Since allegations of plagiarism have swirled around the Tokyo 2020 Olympic Games logo, Japanese social media users have been posting their own creative designs.
On Tuesday, the logo was scrapped, and suggestions such as ninjas and paper cranes as well as the hashtag "#unofficialemblem" in Japanese started being shared widely.
Return of the wreath
One particularly popular idea is for Tokyo to reuse the logo it had during its Olympic bid as a candidate city.
Created by design student Ai Shimamine, the logo depicts a wreath of cherry blossoms, one of Japan's most celebrated flowers.
It has a somewhat morbid origin - she said in an interview that she got the idea from a scene in an unnamed film where a wreath was laid on a grave.
But it was given a hopeful spin by the Olympic bid committee. The wreath -which symbolises a return - has two meanings in the logo, according to committee chief Masato Mizuno.
"It is the idea of 'coming back again'... the Olympic Games coming back to Tokyo and Japan coming back (from the Fukushima disaster)," he said in 2011. Tokyo last hosted the Games in 1964.
One of the idea being most widely shared on social media is a logo of a fan designed by illustrator Kan Kan.
The designer said the fan represented good luck and is traditionally used for cheering, adding: "With this fan I am expressing many people's support for Japan."
Twitter user Zanma1 said his design was a nod to Japan's moniker Land of the Rising Sun.
A tongue-in-cheek riff on a Japanese icon came from a band called The Ninja, whose design incorporates the star-shaped shuriken weapon.
Image copyright The Ninja
A popular motif is the paper crane, which represents peace and good luck in Japanese culture.
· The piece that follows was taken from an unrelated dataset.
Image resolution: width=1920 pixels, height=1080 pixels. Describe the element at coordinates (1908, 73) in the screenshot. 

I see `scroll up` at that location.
It is usually given to people in hospital to wish them a speedy recovery, or placed at war memorials as a symbol of peace.
Twitter user Shiratori_52 said the Summer Games logo used a red colour symbolising passion and the Olympic flame's "holy fire", while the Paralympics logo's colour represented the bright future of disabled people.
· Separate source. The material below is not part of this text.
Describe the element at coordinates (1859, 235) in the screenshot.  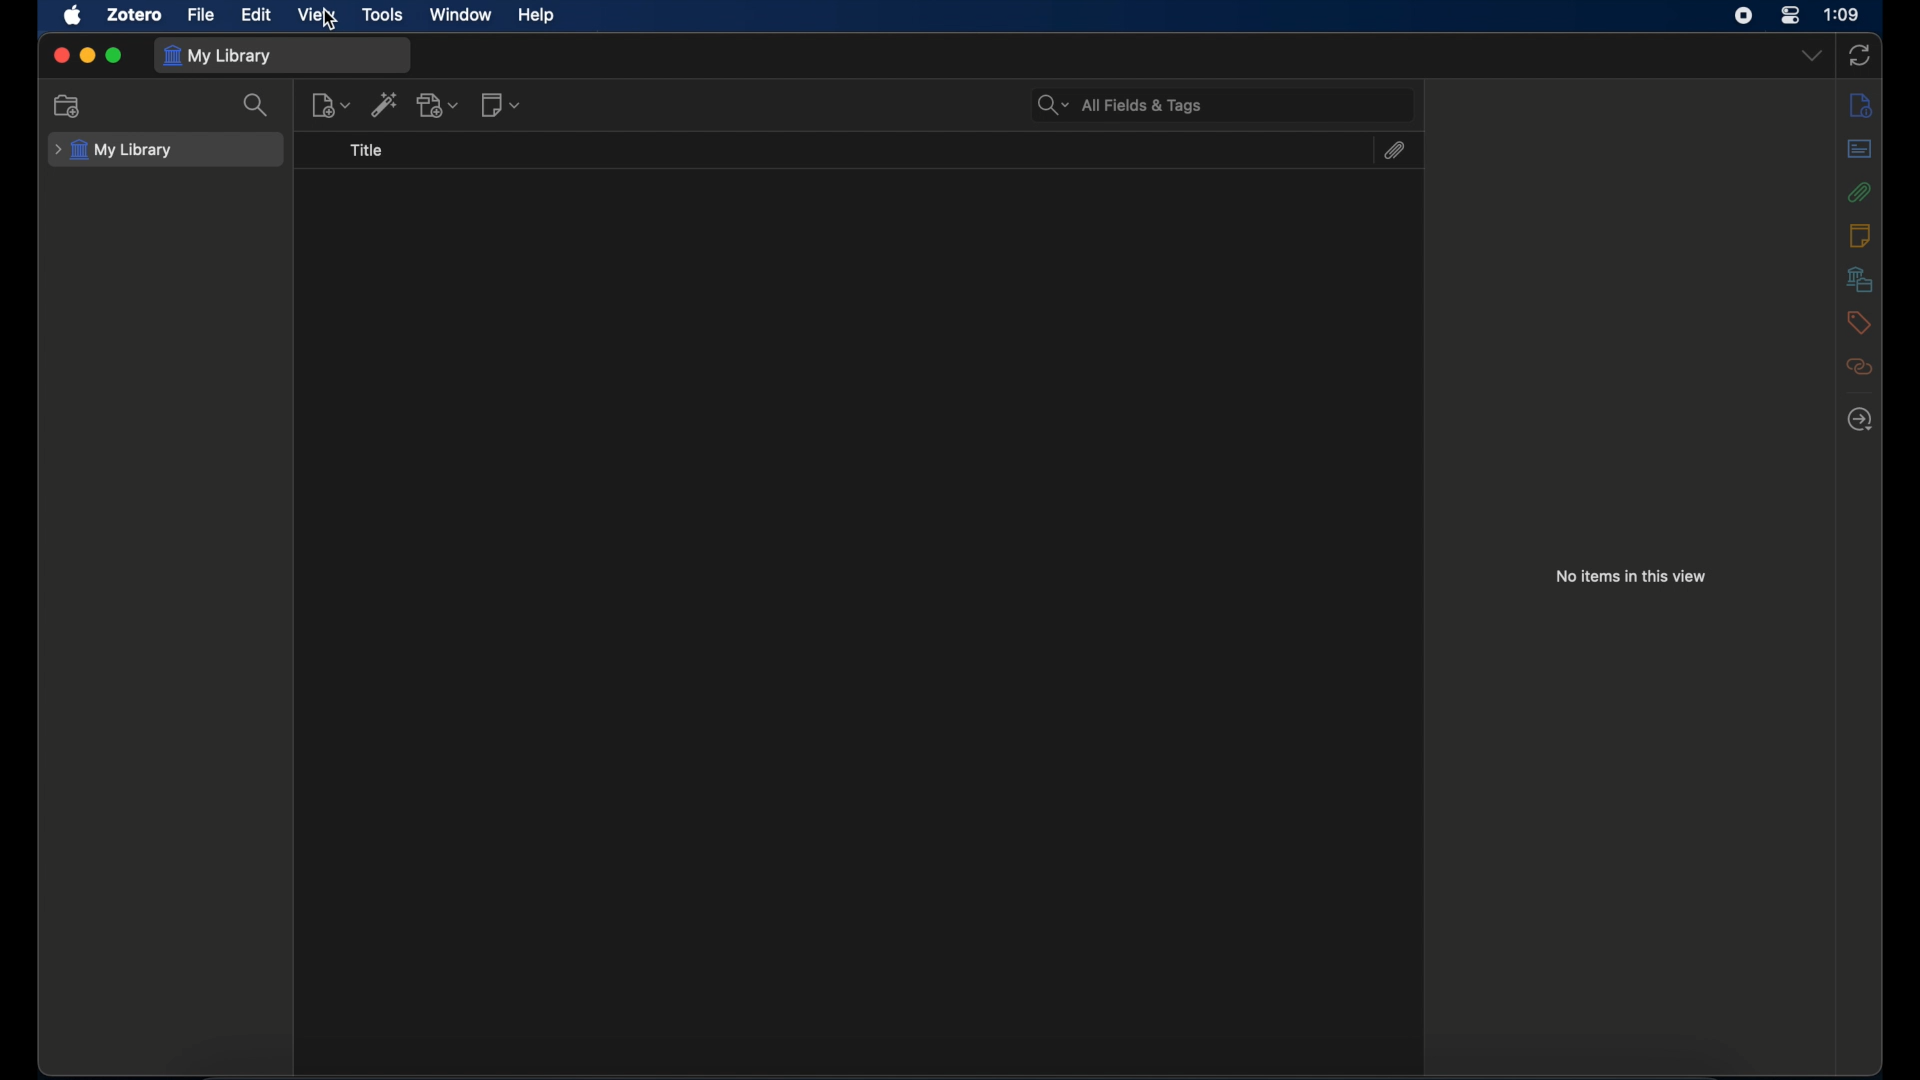
I see `notes` at that location.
Meanwhile Eiji Tamura took the opportunity to poke fun at the logo controversy with a design which he said he came up with within 10 minutes.
"Since the situation is such a mess, I've created my own. I've used origami cranes and cherry blossoms to symbolise people's hopes and so you can really feel the Japanese culture," he said on Twitter.
The suggestions came almost immediately after Tokyo announced it was scrapping designer Kenjiro Sano's logo.
It was unveiled only last month, based around the letter T and a red circle representing a beating heart.
Sano said he did not plagiarise, but others have pointed out similarities with the logo for a Belgian theatre.